My husband lost his job in 2017, right after I gave birth to my four-year-old. So she was only a couple months old and I realized, “Oh my God, we are in a food desert. We don’t qualify for any [form of assistance] because my husband made too much when he was working. How are we going to do this?” Our family and friends knew that we were struggling, but we didn’t ask for any help. I didn’t go to a food bank because I honestly couldn’t stand in the line and do that whole routine. My mom somehow sensed it and would knock on the door, drop off groceries right on my stairs, and walk away. So God bless her.
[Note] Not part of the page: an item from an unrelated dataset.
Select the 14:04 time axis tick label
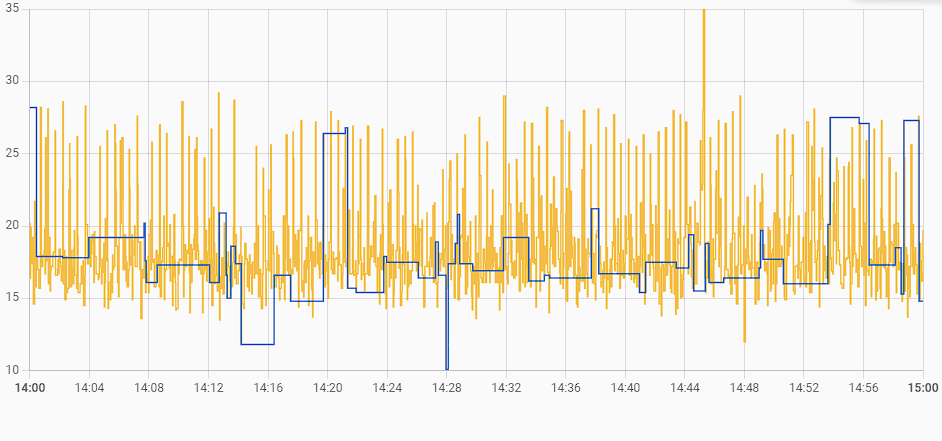The height and width of the screenshot is (441, 942). 89,388
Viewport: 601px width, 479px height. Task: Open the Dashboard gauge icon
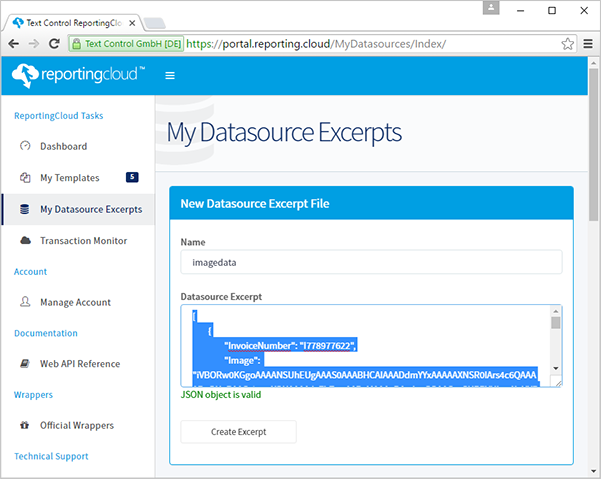coord(25,146)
Then I realized how many people are in this weird position where they don’t necessarily qualify for SNAP [Supplemental Nutrition Assistance Program]. They’re not going to stand in a food bank line, but they are struggling. They’re having one meal or no meal so their kids can eat. This past November, I said, “Okay, I’m starting this. I’m going to cook meals for people and deliver them.” Then it pivoted to, “Oh no, you’re not cooking meals for people and delivering it, you’re going to do a food bank.” And it was like, “Oh no, you’re not doing a food bank. You’re doing a grocery pop-up because you really want to get fresh fruits and vegetables to everyone.” [I named the pop-up] Bloom Healthy because I want future generations to actually bloom healthier than we are. I want them to be healthier physically, mentally, emotionally.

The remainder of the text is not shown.